RECORDED INFORMATION START

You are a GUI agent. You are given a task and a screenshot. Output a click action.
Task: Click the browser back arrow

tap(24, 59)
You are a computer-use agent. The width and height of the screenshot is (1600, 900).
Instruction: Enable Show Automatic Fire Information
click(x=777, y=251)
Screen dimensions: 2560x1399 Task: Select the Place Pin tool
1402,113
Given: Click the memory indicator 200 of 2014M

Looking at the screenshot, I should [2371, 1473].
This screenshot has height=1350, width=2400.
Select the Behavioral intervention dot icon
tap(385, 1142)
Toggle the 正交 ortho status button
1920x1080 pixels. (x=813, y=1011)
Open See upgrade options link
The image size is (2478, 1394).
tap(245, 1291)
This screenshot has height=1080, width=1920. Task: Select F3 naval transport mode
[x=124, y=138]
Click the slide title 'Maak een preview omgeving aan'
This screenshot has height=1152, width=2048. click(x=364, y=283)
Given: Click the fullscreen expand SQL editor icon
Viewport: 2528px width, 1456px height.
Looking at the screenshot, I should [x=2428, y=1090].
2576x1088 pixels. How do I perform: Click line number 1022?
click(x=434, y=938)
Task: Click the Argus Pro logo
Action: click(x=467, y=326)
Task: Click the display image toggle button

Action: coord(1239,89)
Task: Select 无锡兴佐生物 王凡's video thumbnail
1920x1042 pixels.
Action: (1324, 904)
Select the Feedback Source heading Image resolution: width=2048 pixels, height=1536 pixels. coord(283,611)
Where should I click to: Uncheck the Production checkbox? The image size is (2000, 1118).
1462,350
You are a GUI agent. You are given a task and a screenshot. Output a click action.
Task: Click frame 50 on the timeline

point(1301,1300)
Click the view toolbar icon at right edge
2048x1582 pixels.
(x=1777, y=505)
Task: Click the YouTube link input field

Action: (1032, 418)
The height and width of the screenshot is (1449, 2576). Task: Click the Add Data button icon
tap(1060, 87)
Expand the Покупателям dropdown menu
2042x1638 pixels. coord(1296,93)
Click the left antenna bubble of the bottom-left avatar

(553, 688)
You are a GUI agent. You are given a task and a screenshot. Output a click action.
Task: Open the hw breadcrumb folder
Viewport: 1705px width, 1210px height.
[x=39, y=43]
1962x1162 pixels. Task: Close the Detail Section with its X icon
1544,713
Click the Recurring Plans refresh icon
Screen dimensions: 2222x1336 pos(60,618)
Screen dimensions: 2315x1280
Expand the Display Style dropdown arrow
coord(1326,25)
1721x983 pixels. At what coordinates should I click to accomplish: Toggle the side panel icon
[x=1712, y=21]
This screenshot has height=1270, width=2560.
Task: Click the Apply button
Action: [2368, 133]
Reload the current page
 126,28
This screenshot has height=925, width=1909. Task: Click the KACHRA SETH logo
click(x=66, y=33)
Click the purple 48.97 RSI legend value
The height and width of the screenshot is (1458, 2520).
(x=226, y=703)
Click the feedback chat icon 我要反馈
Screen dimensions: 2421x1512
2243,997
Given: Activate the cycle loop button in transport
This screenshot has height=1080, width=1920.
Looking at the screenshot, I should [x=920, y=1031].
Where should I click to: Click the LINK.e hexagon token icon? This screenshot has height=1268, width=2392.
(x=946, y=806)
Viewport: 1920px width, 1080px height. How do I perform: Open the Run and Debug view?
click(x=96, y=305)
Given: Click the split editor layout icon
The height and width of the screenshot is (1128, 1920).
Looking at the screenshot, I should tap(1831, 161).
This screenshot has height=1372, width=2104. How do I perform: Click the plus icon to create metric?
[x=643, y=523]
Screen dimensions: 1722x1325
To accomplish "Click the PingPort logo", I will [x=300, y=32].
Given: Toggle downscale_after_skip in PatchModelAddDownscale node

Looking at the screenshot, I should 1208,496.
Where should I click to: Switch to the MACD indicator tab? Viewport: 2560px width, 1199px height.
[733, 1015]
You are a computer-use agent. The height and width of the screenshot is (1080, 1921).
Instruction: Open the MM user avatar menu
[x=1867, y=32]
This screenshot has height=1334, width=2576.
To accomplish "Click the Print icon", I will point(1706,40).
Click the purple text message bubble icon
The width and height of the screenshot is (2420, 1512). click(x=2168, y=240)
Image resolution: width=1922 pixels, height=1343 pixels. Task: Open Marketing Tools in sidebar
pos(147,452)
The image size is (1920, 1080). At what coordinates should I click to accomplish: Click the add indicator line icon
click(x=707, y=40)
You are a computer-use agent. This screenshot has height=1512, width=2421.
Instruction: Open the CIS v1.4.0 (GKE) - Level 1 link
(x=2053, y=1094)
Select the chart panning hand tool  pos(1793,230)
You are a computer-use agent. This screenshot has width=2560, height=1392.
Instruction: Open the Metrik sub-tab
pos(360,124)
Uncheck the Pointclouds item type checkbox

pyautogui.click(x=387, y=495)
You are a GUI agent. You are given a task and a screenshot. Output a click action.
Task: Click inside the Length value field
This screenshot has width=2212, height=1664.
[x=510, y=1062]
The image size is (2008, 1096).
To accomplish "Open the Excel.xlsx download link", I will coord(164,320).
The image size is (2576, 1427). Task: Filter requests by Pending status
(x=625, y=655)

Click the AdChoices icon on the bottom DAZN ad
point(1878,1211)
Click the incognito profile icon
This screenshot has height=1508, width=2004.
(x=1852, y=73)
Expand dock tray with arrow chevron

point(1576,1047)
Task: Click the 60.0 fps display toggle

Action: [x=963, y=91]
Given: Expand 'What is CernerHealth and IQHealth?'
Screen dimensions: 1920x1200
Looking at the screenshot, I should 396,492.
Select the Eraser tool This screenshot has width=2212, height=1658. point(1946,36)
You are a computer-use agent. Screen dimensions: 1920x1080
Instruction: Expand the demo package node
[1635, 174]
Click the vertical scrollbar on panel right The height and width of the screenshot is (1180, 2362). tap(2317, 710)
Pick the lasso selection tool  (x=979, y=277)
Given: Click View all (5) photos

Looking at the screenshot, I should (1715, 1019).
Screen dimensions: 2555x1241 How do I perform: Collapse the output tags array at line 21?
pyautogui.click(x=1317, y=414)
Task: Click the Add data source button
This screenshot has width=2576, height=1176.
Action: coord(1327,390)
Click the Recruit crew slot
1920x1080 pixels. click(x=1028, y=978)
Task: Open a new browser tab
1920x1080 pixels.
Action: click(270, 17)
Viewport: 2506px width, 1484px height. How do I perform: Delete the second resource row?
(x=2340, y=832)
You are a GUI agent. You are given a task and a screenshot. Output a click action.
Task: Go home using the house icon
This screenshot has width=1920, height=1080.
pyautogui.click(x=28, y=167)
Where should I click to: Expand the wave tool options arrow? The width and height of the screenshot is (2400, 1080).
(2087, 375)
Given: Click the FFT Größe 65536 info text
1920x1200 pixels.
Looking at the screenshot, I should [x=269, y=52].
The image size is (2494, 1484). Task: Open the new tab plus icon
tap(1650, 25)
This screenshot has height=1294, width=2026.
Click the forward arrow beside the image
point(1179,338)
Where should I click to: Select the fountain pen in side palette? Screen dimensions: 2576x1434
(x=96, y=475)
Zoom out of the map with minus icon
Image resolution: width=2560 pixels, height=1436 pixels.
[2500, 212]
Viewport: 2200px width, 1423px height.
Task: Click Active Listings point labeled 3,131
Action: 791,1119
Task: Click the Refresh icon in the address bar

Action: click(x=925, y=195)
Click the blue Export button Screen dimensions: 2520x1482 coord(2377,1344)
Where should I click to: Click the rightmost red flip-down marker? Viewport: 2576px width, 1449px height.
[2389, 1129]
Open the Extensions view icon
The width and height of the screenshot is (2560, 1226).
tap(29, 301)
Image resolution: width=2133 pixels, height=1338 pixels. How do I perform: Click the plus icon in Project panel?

RECORDED INFORMATION END

Copy out the full set of entries without altering anything.

You are a GUI agent. You are given a task and a screenshot. Output a click action.
Task: Click the browser back arrow

tap(24, 59)
You are a computer-use agent. The width and height of the screenshot is (1600, 900).
Instruction: Enable Show Automatic Fire Information
click(x=777, y=251)
Screen dimensions: 2560x1399 Task: Select the Place Pin tool
1402,113
Given: Click the memory indicator 200 of 2014M

Looking at the screenshot, I should [2371, 1473].
This screenshot has height=1350, width=2400.
Select the Behavioral intervention dot icon
tap(385, 1142)
Toggle the 正交 ortho status button
1920x1080 pixels. (x=813, y=1011)
Open See upgrade options link
The image size is (2478, 1394).
tap(245, 1291)
This screenshot has height=1080, width=1920. Task: Select F3 naval transport mode
[x=124, y=138]
Click the slide title 'Maak een preview omgeving aan'
This screenshot has height=1152, width=2048. click(x=364, y=283)
Given: Click the fullscreen expand SQL editor icon
Viewport: 2528px width, 1456px height.
Looking at the screenshot, I should [x=2428, y=1090].
2576x1088 pixels. How do I perform: Click line number 1022?
click(x=434, y=938)
Task: Click the Argus Pro logo
Action: click(x=467, y=326)
Task: Click the display image toggle button

Action: coord(1239,89)
Task: Select 无锡兴佐生物 王凡's video thumbnail
1920x1042 pixels.
Action: (1324, 904)
Select the Feedback Source heading Image resolution: width=2048 pixels, height=1536 pixels. coord(283,611)
Where should I click to: Uncheck the Production checkbox? The image size is (2000, 1118).
1462,350
You are a GUI agent. You are given a task and a screenshot. Output a click action.
Task: Click frame 50 on the timeline

point(1301,1300)
Click the view toolbar icon at right edge
2048x1582 pixels.
(x=1777, y=505)
Task: Click the YouTube link input field

Action: (1032, 418)
The height and width of the screenshot is (1449, 2576). Task: Click the Add Data button icon
tap(1060, 87)
Expand the Покупателям dropdown menu
2042x1638 pixels. coord(1296,93)
Click the left antenna bubble of the bottom-left avatar

(553, 688)
You are a GUI agent. You are given a task and a screenshot. Output a click action.
Task: Open the hw breadcrumb folder
Viewport: 1705px width, 1210px height.
[x=39, y=43]
1962x1162 pixels. Task: Close the Detail Section with its X icon
1544,713
Click the Recurring Plans refresh icon
Screen dimensions: 2222x1336 pos(60,618)
Screen dimensions: 2315x1280
Expand the Display Style dropdown arrow
coord(1326,25)
1721x983 pixels. At what coordinates should I click to accomplish: Toggle the side panel icon
[x=1712, y=21]
This screenshot has height=1270, width=2560.
Task: Click the Apply button
Action: [2368, 133]
Reload the current page
 126,28
This screenshot has height=925, width=1909. Task: Click the KACHRA SETH logo
click(x=66, y=33)
Click the purple 48.97 RSI legend value
The height and width of the screenshot is (1458, 2520).
(x=226, y=703)
Click the feedback chat icon 我要反馈
Screen dimensions: 2421x1512
2243,997
Given: Activate the cycle loop button in transport
This screenshot has height=1080, width=1920.
Looking at the screenshot, I should [x=920, y=1031].
Where should I click to: Click the LINK.e hexagon token icon? This screenshot has height=1268, width=2392.
(x=946, y=806)
Viewport: 1920px width, 1080px height. How do I perform: Open the Run and Debug view?
click(x=96, y=305)
Given: Click the split editor layout icon
The height and width of the screenshot is (1128, 1920).
Looking at the screenshot, I should tap(1831, 161).
This screenshot has height=1372, width=2104. How do I perform: Click the plus icon to create metric?
[x=643, y=523]
Screen dimensions: 1722x1325
To accomplish "Click the PingPort logo", I will [x=300, y=32].
Given: Toggle downscale_after_skip in PatchModelAddDownscale node

Looking at the screenshot, I should 1208,496.
Where should I click to: Switch to the MACD indicator tab? Viewport: 2560px width, 1199px height.
[733, 1015]
You are a computer-use agent. The height and width of the screenshot is (1080, 1921).
Instruction: Open the MM user avatar menu
[x=1867, y=32]
This screenshot has height=1334, width=2576.
To accomplish "Click the Print icon", I will point(1706,40).
Click the purple text message bubble icon
The width and height of the screenshot is (2420, 1512). click(x=2168, y=240)
Image resolution: width=1922 pixels, height=1343 pixels. Task: Open Marketing Tools in sidebar
pos(147,452)
The image size is (1920, 1080). At what coordinates should I click to accomplish: Click the add indicator line icon
click(x=707, y=40)
You are a computer-use agent. This screenshot has height=1512, width=2421.
Instruction: Open the CIS v1.4.0 (GKE) - Level 1 link
(x=2053, y=1094)
Select the chart panning hand tool  pos(1793,230)
You are a computer-use agent. This screenshot has width=2560, height=1392.
Instruction: Open the Metrik sub-tab
pos(360,124)
Uncheck the Pointclouds item type checkbox

pyautogui.click(x=387, y=495)
You are a GUI agent. You are given a task and a screenshot. Output a click action.
Task: Click inside the Length value field
This screenshot has width=2212, height=1664.
[x=510, y=1062]
The image size is (2008, 1096).
To accomplish "Open the Excel.xlsx download link", I will coord(164,320).
The image size is (2576, 1427). Task: Filter requests by Pending status
(x=625, y=655)

Click the AdChoices icon on the bottom DAZN ad
point(1878,1211)
Click the incognito profile icon
This screenshot has height=1508, width=2004.
(x=1852, y=73)
Expand dock tray with arrow chevron

point(1576,1047)
Task: Click the 60.0 fps display toggle

Action: [x=963, y=91]
Given: Expand 'What is CernerHealth and IQHealth?'
Screen dimensions: 1920x1200
Looking at the screenshot, I should 396,492.
Select the Eraser tool This screenshot has width=2212, height=1658. point(1946,36)
You are a computer-use agent. Screen dimensions: 1920x1080
Instruction: Expand the demo package node
[1635, 174]
Click the vertical scrollbar on panel right The height and width of the screenshot is (1180, 2362). tap(2317, 710)
Pick the lasso selection tool  (x=979, y=277)
Given: Click View all (5) photos

Looking at the screenshot, I should (1715, 1019).
Screen dimensions: 2555x1241 How do I perform: Collapse the output tags array at line 21?
pyautogui.click(x=1317, y=414)
Task: Click the Add data source button
This screenshot has width=2576, height=1176.
Action: coord(1327,390)
Click the Recruit crew slot
1920x1080 pixels. click(x=1028, y=978)
Task: Open a new browser tab
1920x1080 pixels.
Action: click(270, 17)
Viewport: 2506px width, 1484px height. How do I perform: Delete the second resource row?
(x=2340, y=832)
You are a GUI agent. You are given a task and a screenshot. Output a click action.
Task: Go home using the house icon
This screenshot has width=1920, height=1080.
pyautogui.click(x=28, y=167)
Where should I click to: Expand the wave tool options arrow? The width and height of the screenshot is (2400, 1080).
(2087, 375)
Given: Click the FFT Größe 65536 info text
1920x1200 pixels.
Looking at the screenshot, I should [x=269, y=52].
The image size is (2494, 1484). Task: Open the new tab plus icon
tap(1650, 25)
This screenshot has height=1294, width=2026.
Click the forward arrow beside the image
point(1179,338)
Where should I click to: Select the fountain pen in side palette? Screen dimensions: 2576x1434
(x=96, y=475)
Zoom out of the map with minus icon
Image resolution: width=2560 pixels, height=1436 pixels.
[2500, 212]
Viewport: 2200px width, 1423px height.
Task: Click Active Listings point labeled 3,131
Action: 791,1119
Task: Click the Refresh icon in the address bar

Action: click(x=925, y=195)
Click the blue Export button Screen dimensions: 2520x1482 coord(2377,1344)
Where should I click to: Click the rightmost red flip-down marker? Viewport: 2576px width, 1449px height.
[2389, 1129]
Open the Extensions view icon
The width and height of the screenshot is (2560, 1226).
tap(29, 301)
Image resolution: width=2133 pixels, height=1338 pixels. How do I perform: Click the plus icon in Project panel?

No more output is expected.